TEXT »
• • •
I’ve been swimming for 12 years. I joined ANSC when I was 6.

What do you do for fun when you’re not swimming?

When I’m not swimming, I’m normally hanging out with friends. I’m really interested in filmmaking, so I watch a lot of movies. Other than that, school and swimming take up most of my time.

What are your practice and race routines?

Before practice, I go through a stretching routine and eat a little bit beforehand to fuel up. After practice, I eat again to recover.

Regarding race routines, I normally get back in the water and warm up again to get my heart rate up about 10-15 minutes before my race. I’ll do a little stretching before my race, too. Behind the blocks, I just shake my arms and legs to stay loose. I warm down after every race to stay loose for the rest of the meet. 

How do you train outside of the pool?

When we’re in season, our team lifts twice a week, in addition to yoga once a week.

Do you have a specific race strategy?

My race strategy just depends on the type of race I’m swimming. If it’s a longer race, like the 500 Free or the 400 IM, I like to go out more smoothly with a lot of air, so that I can swim faster than the field in the back half of the race. For shorter races, I still go out with a lot of air, but I’m definitely out more quickly.

How were you feeling before your races at the 2019 US Nationals?

It was a little nerve-racking to be in that environment at first. It was the highest level meet I had ever qualified for, and the high competition made it slightly intimidating. However, as the meet went on I felt more comfortable and confident in my abilities, eventually swimming better later in the meet.
• • •
WRITTEN TASK » Please carry on the swimmer interview above from its final sentence.

DATASET CONTENT »
• • •
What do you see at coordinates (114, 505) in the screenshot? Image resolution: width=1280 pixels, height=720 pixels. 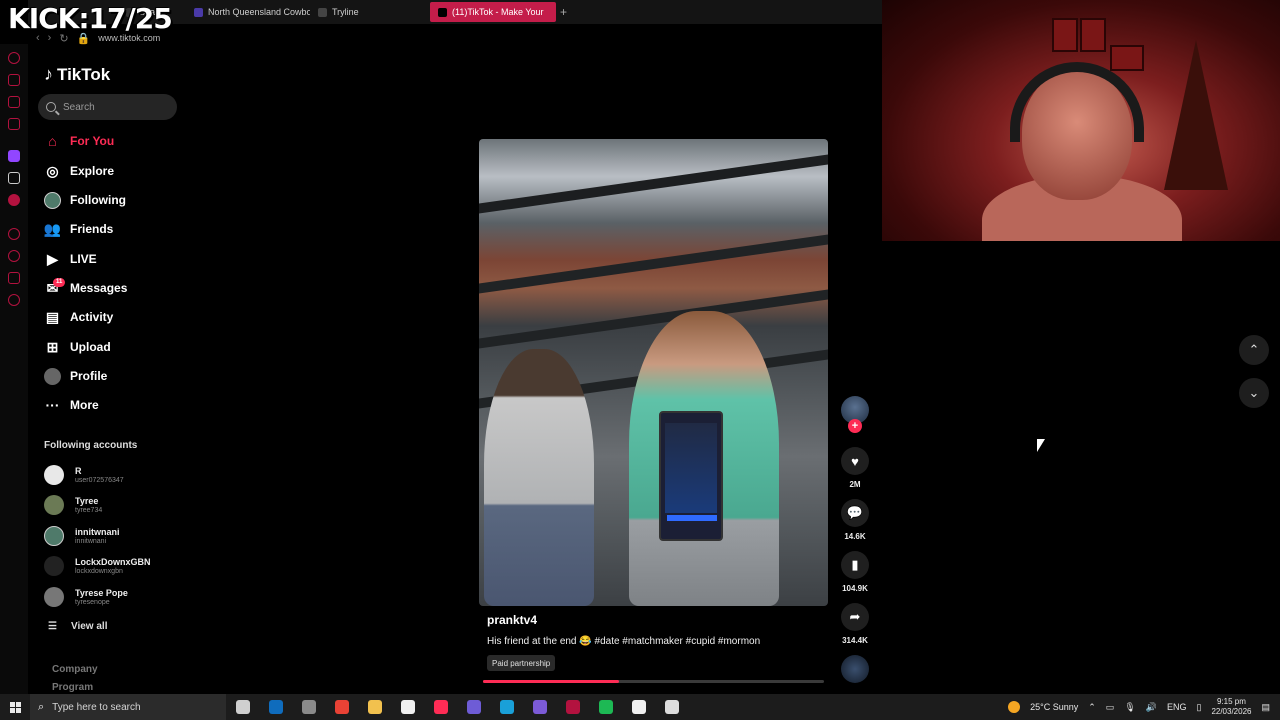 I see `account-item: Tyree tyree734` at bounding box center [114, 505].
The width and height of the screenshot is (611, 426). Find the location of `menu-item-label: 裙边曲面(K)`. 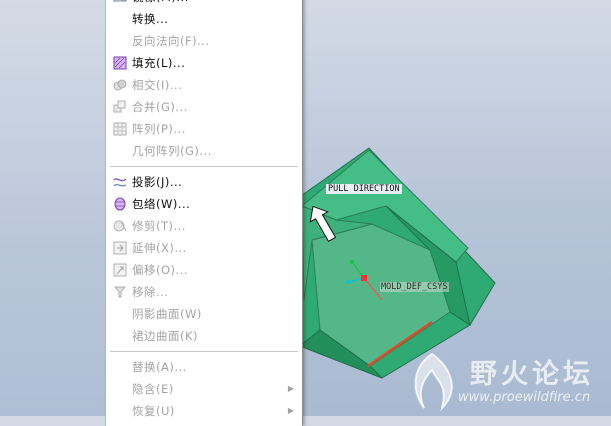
• • •
ANSWER TO THIS PROBLEM »
What events did you get Olympic Trials cuts in? How did it feel?

I qualified for the Olympic Trials in the 200 and 400 IM. When I first got the cuts, I felt a sense of relief that I had finally achieved those times. However, in general, I would say that I try to not get hung up on the excitement of times, but rather use them as motivation to train harder.

Were you expecting your Olympic Trials cuts at Nationals, or were they surprising?

I actually already had the Olympic Trial cut in the 400 IM, but I swam that time last summer. Therefore, it wasn’t within the qualifying period. I was only about a half of a second from the Olympic Trials cut in the 200 IM going into the meet, so I felt pretty confident that I would be able to achieve that one, too.

Are you committed to college anywhere? How did you decide where you wanted to commit?

I’m committed to swim at Stanford University. I felt that it was the best school for me to not only continue my swimming career but also further my academic endeavors. It really has the best of both worlds that I sought out in a school.